Особенно тяжело приходилось в феврале-марте – скудных припасов, которые колхозники получали за свои трудодни, хватало ненадолго. Выживали благодаря урожаю, который получали с садов-огородов. Да и то раз на раз не приходился – несколько лет назад случился такой неурожай, что пятая часть села за зиму полегла. Первыми ушли старики, следом – дети. К тому времени, когда наступила весна и пошла первая зелень – крапива, просвирняк, – деревенское кладбище увеличилось почти в два раза.
С детьми очень выручала пратеща – старенькая Саломэ. Как только сходил снег, она забирала их с собой в горы. Диву давались, как она с ними справлялась – маленькая, худенькая, согбенная.
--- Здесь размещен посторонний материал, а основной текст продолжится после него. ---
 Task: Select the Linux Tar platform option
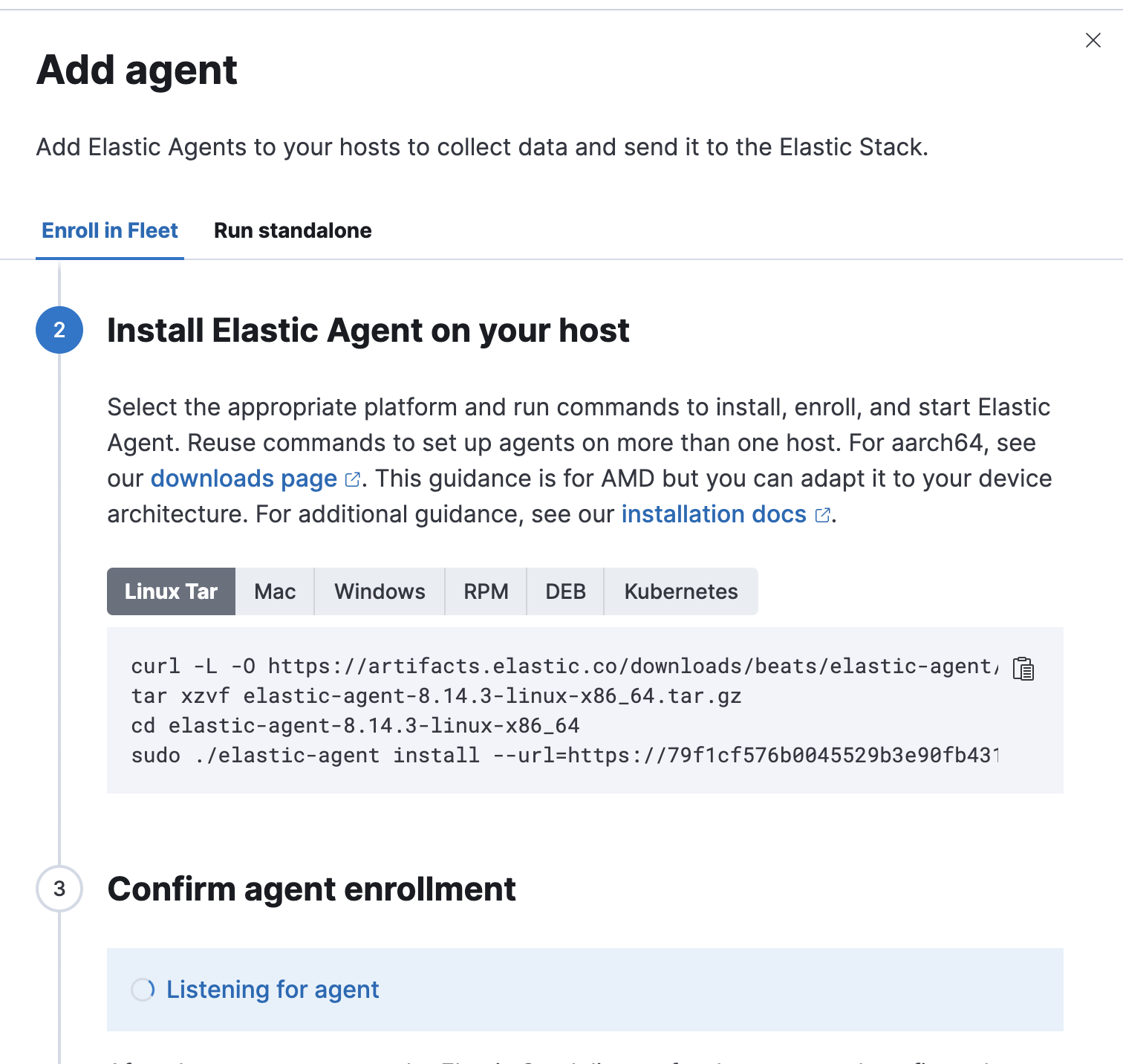[x=171, y=591]
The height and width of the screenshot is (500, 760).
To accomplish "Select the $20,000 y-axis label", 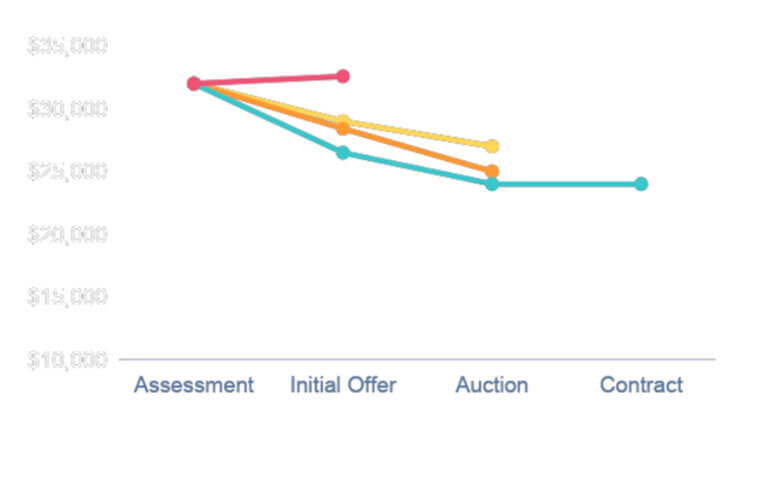I will click(x=67, y=234).
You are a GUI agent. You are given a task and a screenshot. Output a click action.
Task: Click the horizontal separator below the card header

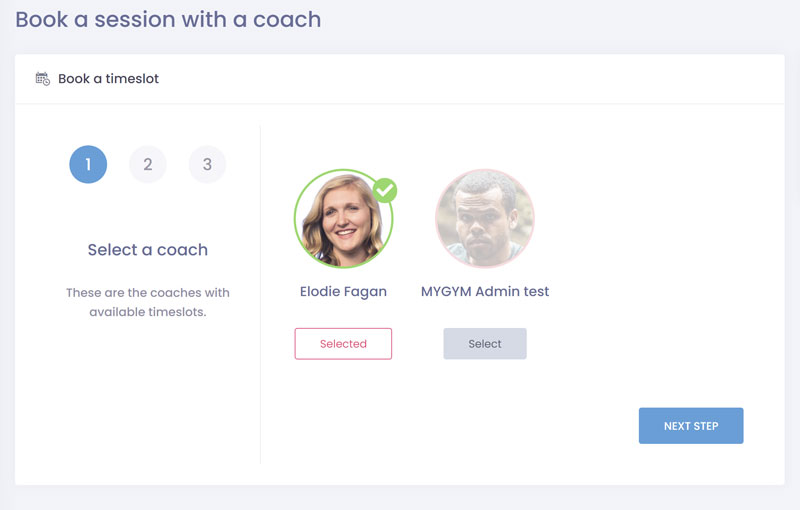pyautogui.click(x=400, y=103)
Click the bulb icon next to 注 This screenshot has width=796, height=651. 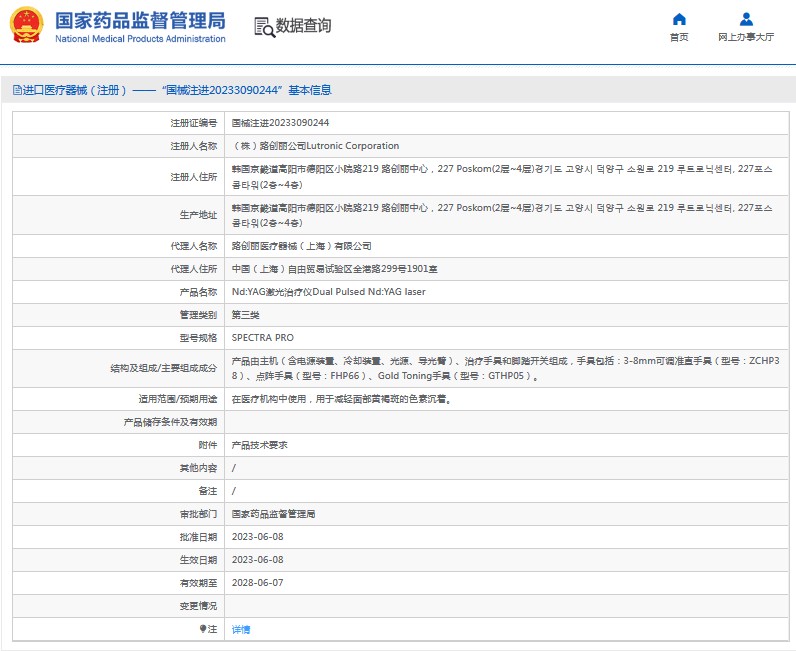click(x=203, y=629)
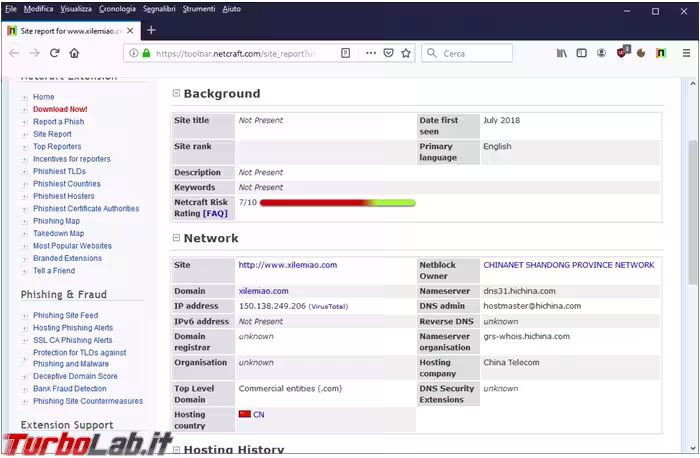
Task: Open the Strumenti menu
Action: click(x=198, y=8)
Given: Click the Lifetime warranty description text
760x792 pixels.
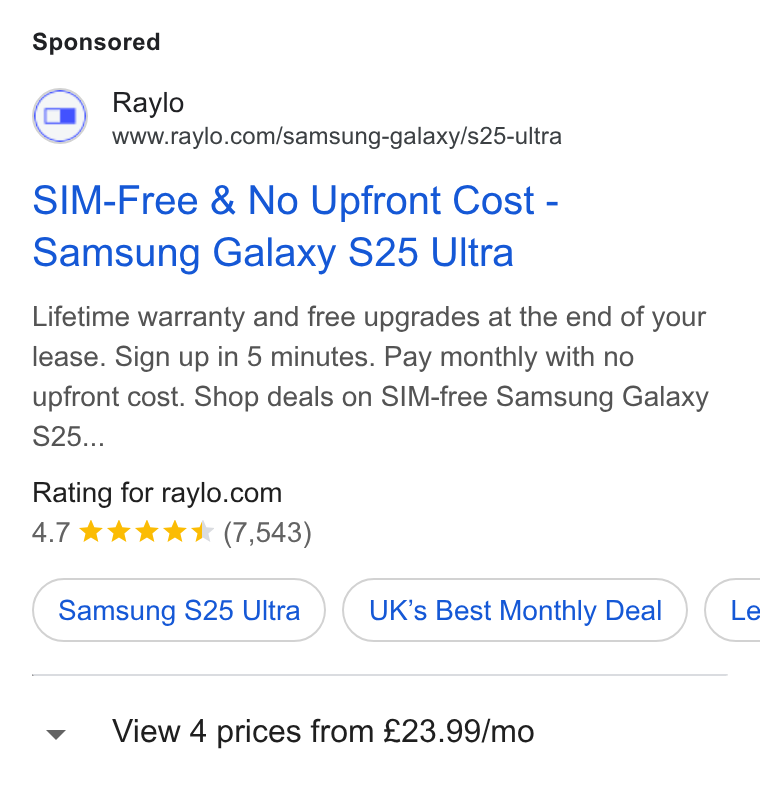Looking at the screenshot, I should [x=370, y=376].
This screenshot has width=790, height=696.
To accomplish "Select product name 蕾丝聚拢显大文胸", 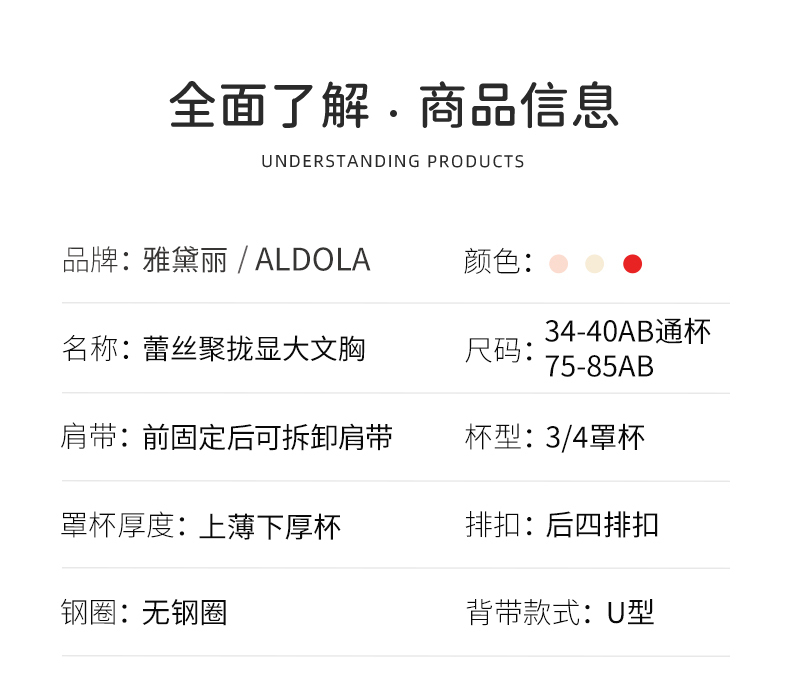I will pos(254,349).
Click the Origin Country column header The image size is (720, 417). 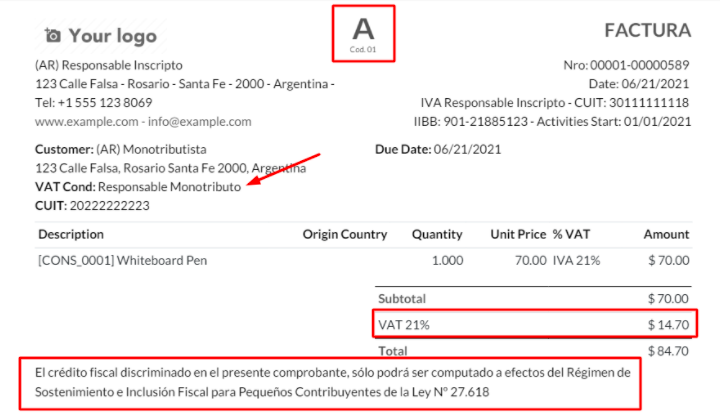[x=344, y=235]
Улыбалась беззубо, лицо сморщенное, с ладошку. Ходила в платке, повязанном на манер карабахских армян, – он обязательно прикрывал лоб и подбородок. «Иначе турки украдут», – объясняла она. Дети смеялись: нани Саломэ, да кто тебя украдет, ты же совсем старенькая. И турки нас уже не достанут – воооон какая у нас теперь крепкая граница.
– В молодости я была очень красивой, – улыбалась Саломэ, – красота ушла, а привычка повязывать платок так, чтобы он закрывал половину лица, осталась.
Жили в обычной землянке – каркас деревянный, треугольный, покрытый дерном. Если вдруг дождь – а в горах он бурный, протяжный, неуемный – дерн протекал, изливался грязными струями. Дети спали вповалку, накрывшись тяжелым шерстяным одеялом. Чесались жутко – донимали вши. Саломэ затапливала тонир, вытряхивала одежду – вошки так и трещали в огне. Оставляла на ночь одежду в остывающем тонире – дезинфицировала.
У пратещи была красная безрогая корова – Марал. Она и спасала детей от голода. Своевольная была корова, упертая. Могла намеренно опрокинуть ведро с молоком. Главное – дожидалась, пока Саломэ ее подоит, а потом переступала ногами таким образом, что задевала ведро и опрокидывала его. Амаяк однажды стал свидетелем того, как пратеща отчитывает свою корову – она топталась рядом, замахивалась на нее – но ударить не решалась.
– Марал! – охала она. – Ну что ты за вредная скотина такая! Ни росту в тебе, ни красоты. Сама маленькая, кургузая, молока даешь три капли. Пусть у тебя вымя отсохнет, Марал! Чем я буду детей кормить?
Марал обиженно замычала в ответ. Пратеща покачала головой, ушла, побродила по двору, вернулась, обняла корову, заплакала:
– Марал-Марал! Ты ж моя умничка! Ты ж моя красавица! И глаза у тебя навыкате, и сама ты высокая, стройная, и молока даешь много. Никогда больше не опрокидывай ведро, Марал-джан. Детям нечего есть, с голоду помрут – что я внучке своей скажу?
Марал горько замычала в ответ.
Амаяк, молча наблюдавший эту сцену, ушел за землянку, долго курил, давясь дымом и горечью махорки, хмурился.